# BRANO DEL DOCUMENTO:
────────
In una delle solite telefonate domenicali, che si facevano per risparmiare sulla bolletta, mio padre, percussionista nell’orchestra del Teatro San Carlo di Napoli, mi confidò: Tullio, ho sentito suonare un ragazzo straordinario. Uno che sperimenta come te, ma lui ha avuto il coraggio di scrivere che Napoli era ‘‘na carta sporca’. Era Pino. La cosa migliore che mi sia capitata nella vita”. La voce, ora quasi baritonale, di Tullio De Piscopo inizia a cedere di colpi. Sono dieci anni esatti dalla morte di Pino Daniele, conosciuto nel 1977, quando De Piscopo era già un musicista parecchio affermato in Italia. Pino, un pezzo di vita, un fratello di musica. Voce, anima e chitarra di una superband negli anni ‘80 che portava sui palchi italiani ed europei la world music, con intrecci di blues, jazz, sonorità africane e sudamericane. Il genio di Pino, Tullio che era l’asso della ritmica, poi James Senese (sassofono), Joe Amoruso (tastiere), Tony Esposito (basso) e Rino Zurzolo (contrabbasso). Assoli, virtuosismi, una jam session itinerante.  

Credo che al concerto di Zurigo nel 1983 abbiamo raggiunto il punto più alto dell’evoluzione musicale”, racconta De Piscopo, “la nostra era una specie di fusion etnica, c’era esperienza, intelletto, passione, c’era una grande magia, un’alchimia speciale e voglio sottolineare il timing mostruoso di quella band. I concerti potevano andare avanti per oltre tre ore, i singoli pezzi anche dieci minuti. Improvvisazione, avanguardia pura. Altro che la musica contemporanea e chissà se a Pino piacerebbe quello che si ascolta ora in giro..”, si emoziona lo storico musicista napoletano, che diventa un fiume in piena: “L’altra notte a luci spente ho ascoltato la musica di Pino, le sue poesie, i suoi respiri in cuffia, avendo, se fosse davvero servita, la conferma che non mi ero sbagliato: sin dal primo momento, da quando ci siamo conosciuti, avevo intercettato la sua straordinaria potenza artistica e poetica”, racconta il musicista, “Ricordo quando si discuteva della scaletta dei concerti, mentre il barbiere in albergo faceva la barba prima a lui, poi a me. Adesso staremmo assieme a suonare in qualche posto, lui era sempre con la sua chitarra in mano. Onestamente, siamo stati i migliori”
────────
# DATI ARCHIVIATI:
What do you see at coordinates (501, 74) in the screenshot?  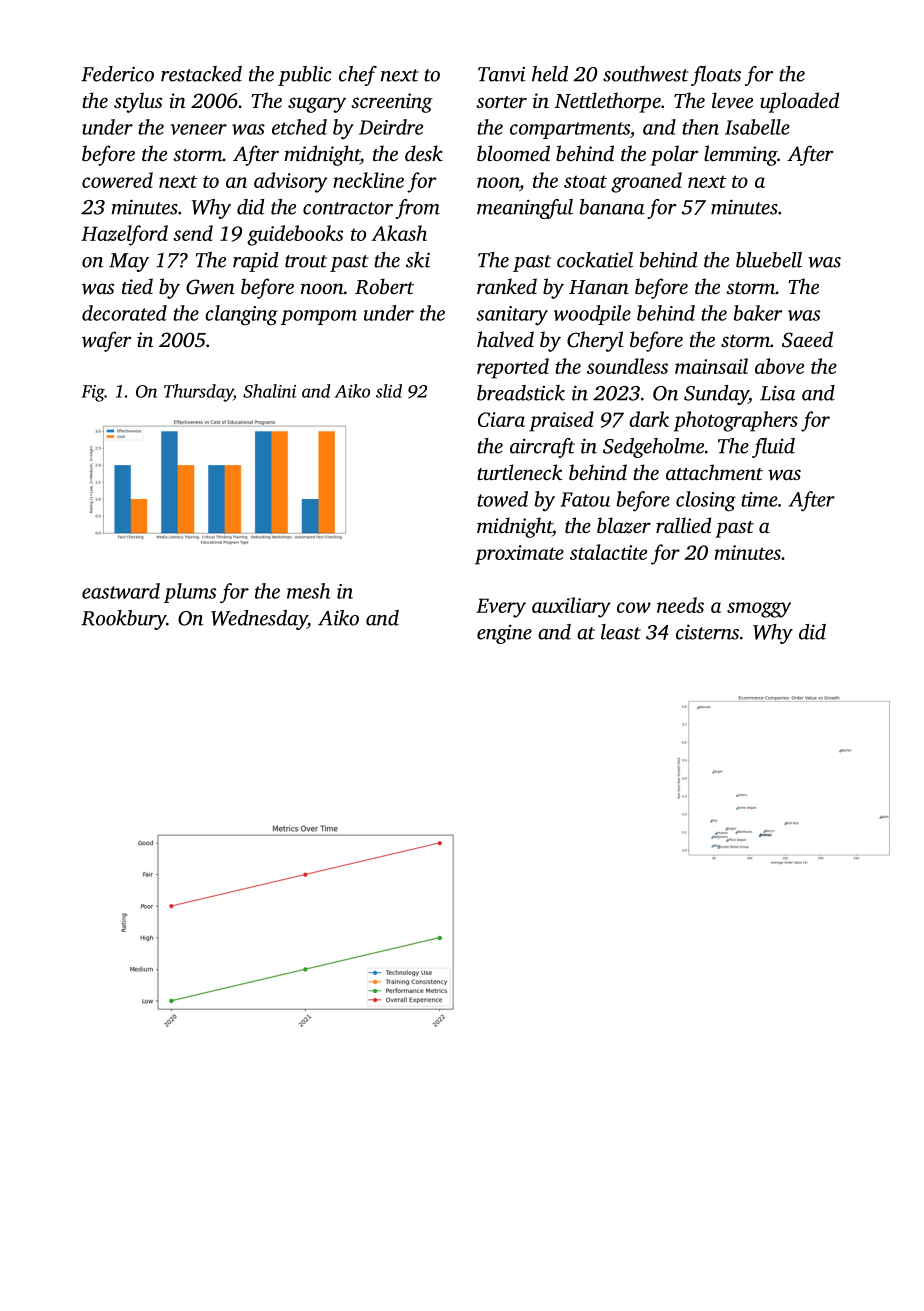 I see `Tanvi` at bounding box center [501, 74].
────────
# CONSEGNA:
Prosegui il brano del documento su Tullio De Piscopo e Pino Daniele, ripartendo subito dopo l'ultima frase riportata.

# RISPOSTA SCRITTA:
Pino e Napoli, Napoli e Pino. Reciproco amore viscerale. Da Pino, nessuna concessione all’oleografia, all’autocompiacimento, all’accettazione inerte di un destino amaro, piuttosto amarezza e disincanto. Pino come Eduardo. Irreprensibili innamorati, a volte traditi dall’amata. “Come me, ha sempre detestato la rassegnazione ai nodi storici, al “Masaniello” di turno. Anche in questo siamo stati simbiotici, due anni prima di “Napul’è” avevo denunciato i mali di Napoli nell’album” Sotto e’ Ncoppa”, dal colera, al mare, al traffico”, continua De Piscopo, “Pino tra l’altro ha denunciato anche lo scippo che avevo subito per strada e che mi provocò un infarto, in ‘Madonna mia’. La Napoli degli anni ‘70 e ‘80 era piena di problemi, ora Napoli è meno ripiegata su se stessa e forse gli piacerebbe di più, dato che gli piaceva l’evoluzione, ma moderata, mentre si è passati forse da un estremo all’altro, ora non si può neppure camminare per le strade. Ma rispetto ad allora ora va molto meglio, ora si può respirare aria di mare sul Lungomare. Pino aveva un cuore grande. La sua capacità di creare un feeling con le persone lo ha reso unico”.